Former English Heritage planner Philip Davies has trawled the archives to reveal moments of life in Victorian and Edwardian England ‘frozen in time’

Ham & High: circa 1895:Young shoe-blacks take some time off at the water fountain opposite the 'Morning Star' public house, at the corner of Richmond Row and Byram Street in Liverpool. The pub and the drinking fountain were still in use in the thirties. Photo by J. Burke/Hulton Archive/Getty Imagescirca 1895:Young shoe-blacks take some time off at the water fountain opposite the 'Morning Star' public house, at the corner of Richmond Row and Byram Street in Liverpool. The pub and the drinking fountain were still in use in the thirties. Photo by J. Burke/Hulton Archive/Getty Images (Image: Archant)

Philip Davies’ Lost London was a remarkable collection of photographs depicting the streets of yesteryear that became the biggest selling book on the capital ever.

Now he’s trawled the archives to open a fascinating window on life in Victorian and Edwardian England between 1870 and 1930.

“People were captivated by the images in Lost London and have been clamouring for more of the whole country,” says Davies, a former planning and development director at English Heritage.

“I’ve spent a lot of time unearthing amazing pictures many of which have just been discovered, picking out the best quality gems of historic interest.”

Ham & High: Manchester Ship. The Historic England Archive.Manchester Ship. The Historic England Archive. (Image: Copyrighted)

The bulk of the images come from Historic England’s eight million strong archive and date back to when the boom in photography enabled Victorians to capture the ferocious industry of the era on camera.

Lost England (Atlantic £45) shows them at work in factories and shipyards, travelling on buses and trains, and at leisure in the new seaside resorts.

“These images have frozen a moment in time,” says Davies. “It’s like stepping into a time machine and seeing Victorian England as it was, a time of urbanisation, growth of the cities and railways when as people became better off they had more leisure time, and opportunities to travel. The most compelling photographs are of the people. I have given talks on Lost London where audience members have identified relatives in the photos.”

As someone once responsible for protecting London’s heritage including Royal Palaces and Government buildings, Davies believes the Victorians can teach us vital lessons about urban design.

Ham & High: Historic England ArchiveHistoric England Archive (Image: Copyrighted)

“Some of the city centres were being completely redesigned to create these vibrant harmonious streetscapes, wonderful commercial streets with buildings of different heights and scales that hang together as a whole. Rather than an exercise in nostalgia and idealising the past, I wanted to show just how brilliant the Victorians and Edwardians were at place making, often from scratch. This subtle urban design is a lesson we have lost today, It would be difficult to find an architect now who could design a whole street.”
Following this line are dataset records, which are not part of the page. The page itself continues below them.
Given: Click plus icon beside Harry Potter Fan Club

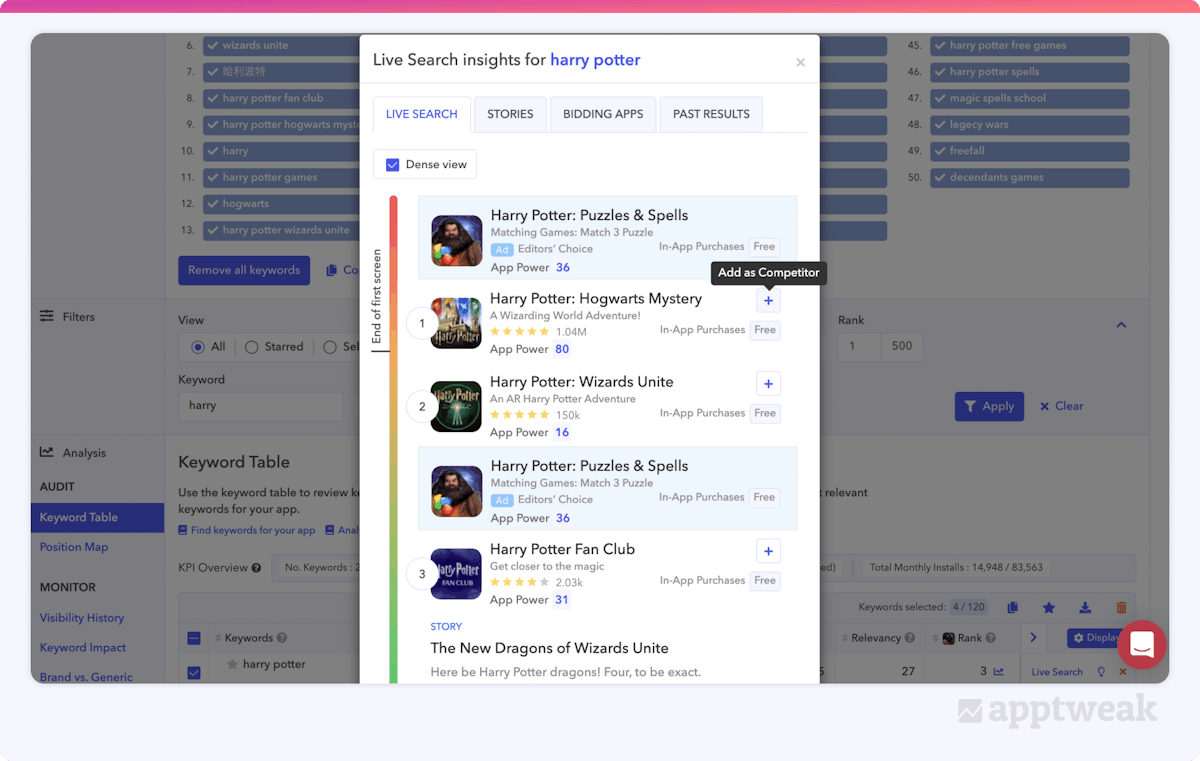Looking at the screenshot, I should (x=768, y=551).
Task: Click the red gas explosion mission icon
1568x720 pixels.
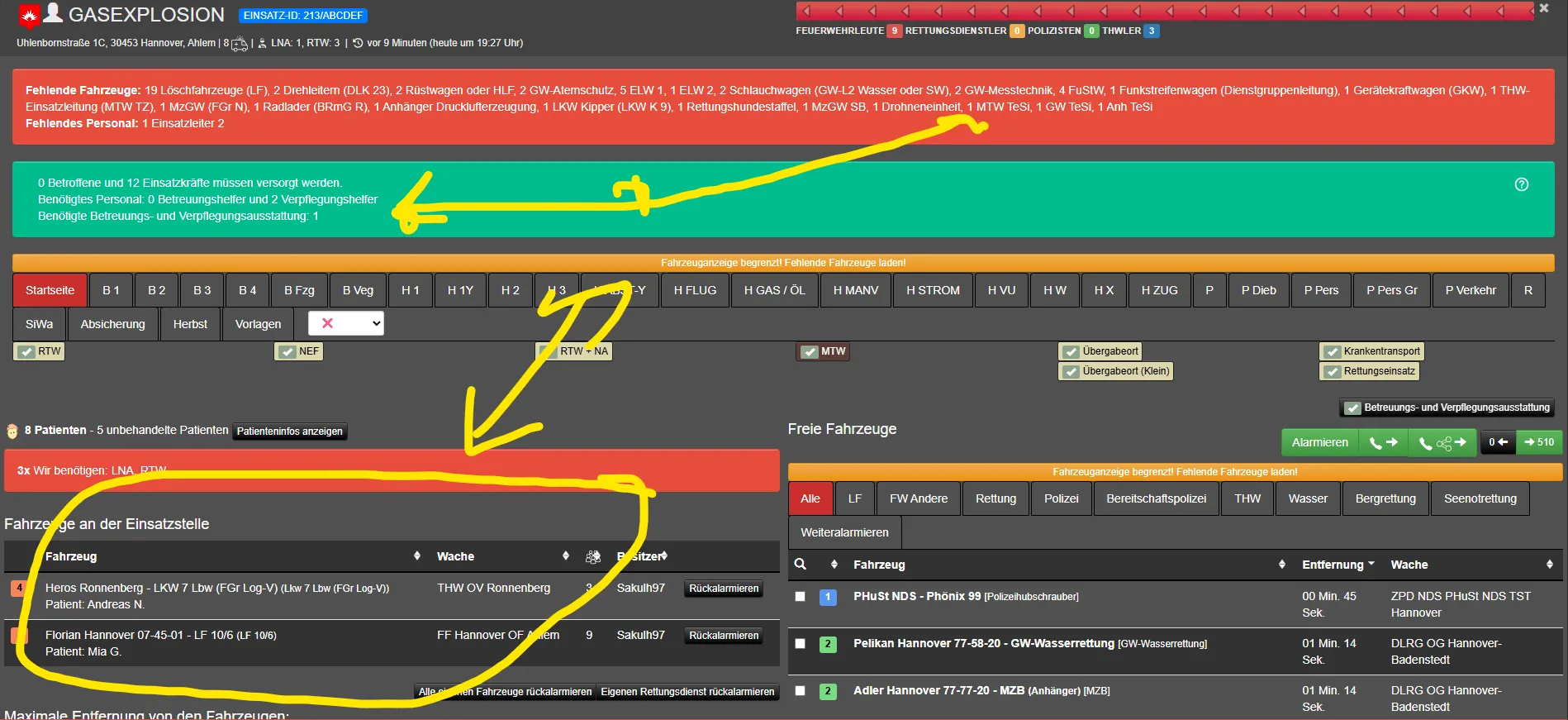Action: tap(29, 16)
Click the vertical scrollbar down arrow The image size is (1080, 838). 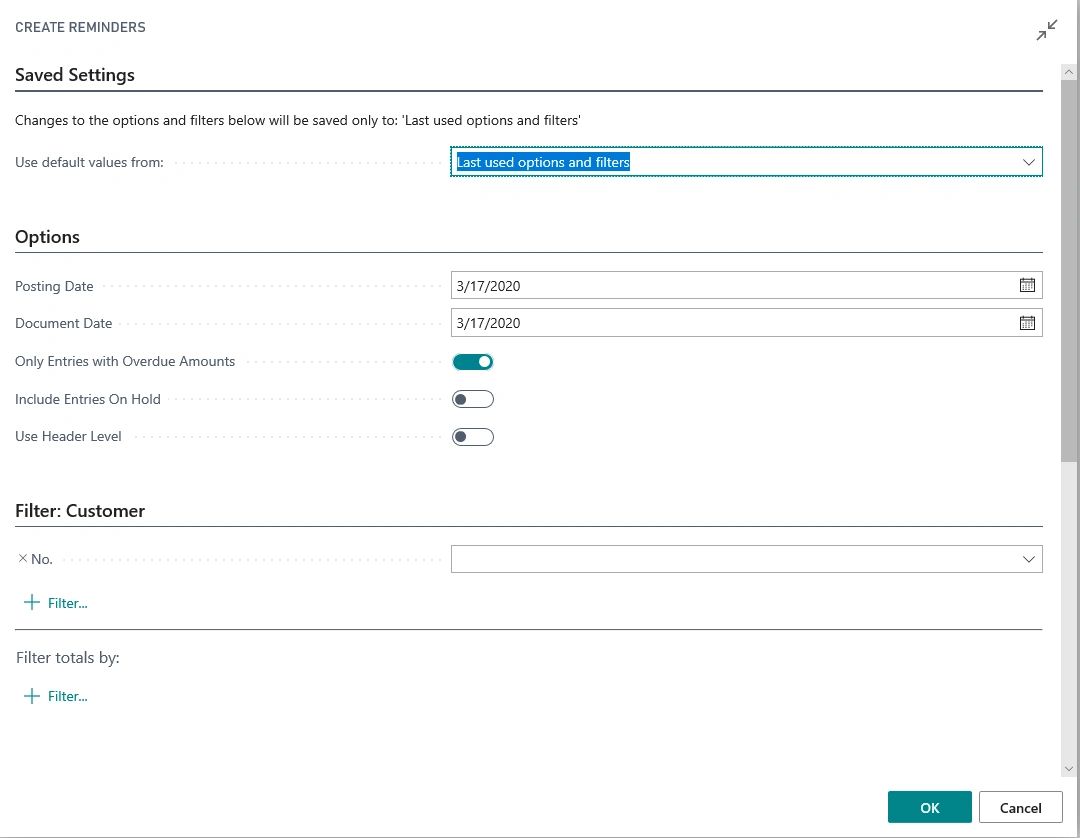tap(1069, 768)
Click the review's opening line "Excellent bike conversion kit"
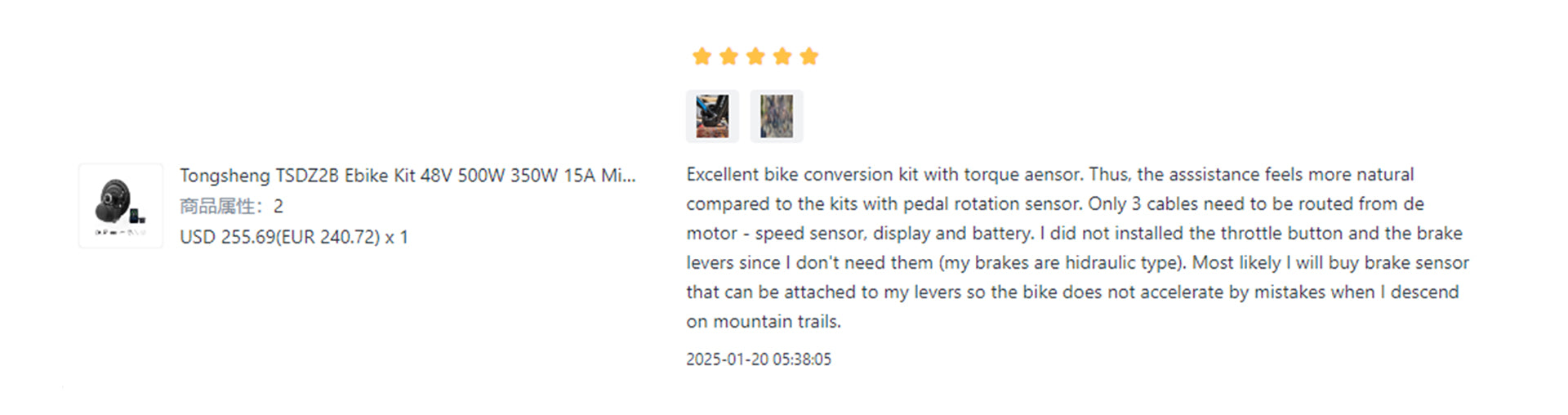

But Davies also includes pictures of older slum dwellings to “dispel this myth that Victorian England was somehow a golden age”.

“Lost London genuninely shocked people at the conditions people were living under. The Victorians had as many challenges and social problems as we do today, similar issues of housing, immigration, poverty, the role of women, free trade, and Britain’s place in the world. The book is an instructive exercise to understand how places change so we can plan better for the future.”

It was growing up in the scrupulously ordered surroundings of Hampstead Garden Suburb, where he still lives, that inspired Davies to enter a career in planning.

“It fired my interest. From an early age I was conscious of this order, hierarchy and planning, it seeps into your bones that’s why I am so interested in the complete opposite, intensely urban places. But there is a direct link to the Garden suburb which was created by Henrietta Barnett in response to the appalling poverty and slums in Whitechapel.”

Davies’ personal favourites in Lost England include the “extraordinary picture of the Navvies digging the Manchester Ship Canal with shovels - one of the greatest pieces of Victorian industry.” He also likes the Liverpool shoeshine boys standing by a drinking fountain. “Two of them don’t have shoes, that tells you a lot.” And the image of the Midland Grand Hotel in St Pancras is “very personal” because he began his career at Camden and wrote a conservation plan about the vital need to save the Victorian gem.

“We were openly laughed at by British Rail who said it had no value whatsoever but it was the heroic age of conservation with people fighting battle after battle to save buildings.” Satisfyingly Davies went on to oversee the works to restore St Pancras station to its former glory, and is now a trustee of the campaign to rebuild Euston Station’s arch.

“Instead of learning those lessons the pendulum has swing back against conservation. Today it’s a speculative free for all, a rash of high rise buildings in inappropriate locations with a total lack of strategy that have transformed London’s skyline and affected historic protected views like St Paul’s from Richmond Park.”

He adds: “Managing change in communities requires a real understanding of what makes them special. That ought to influence how we design for the future.”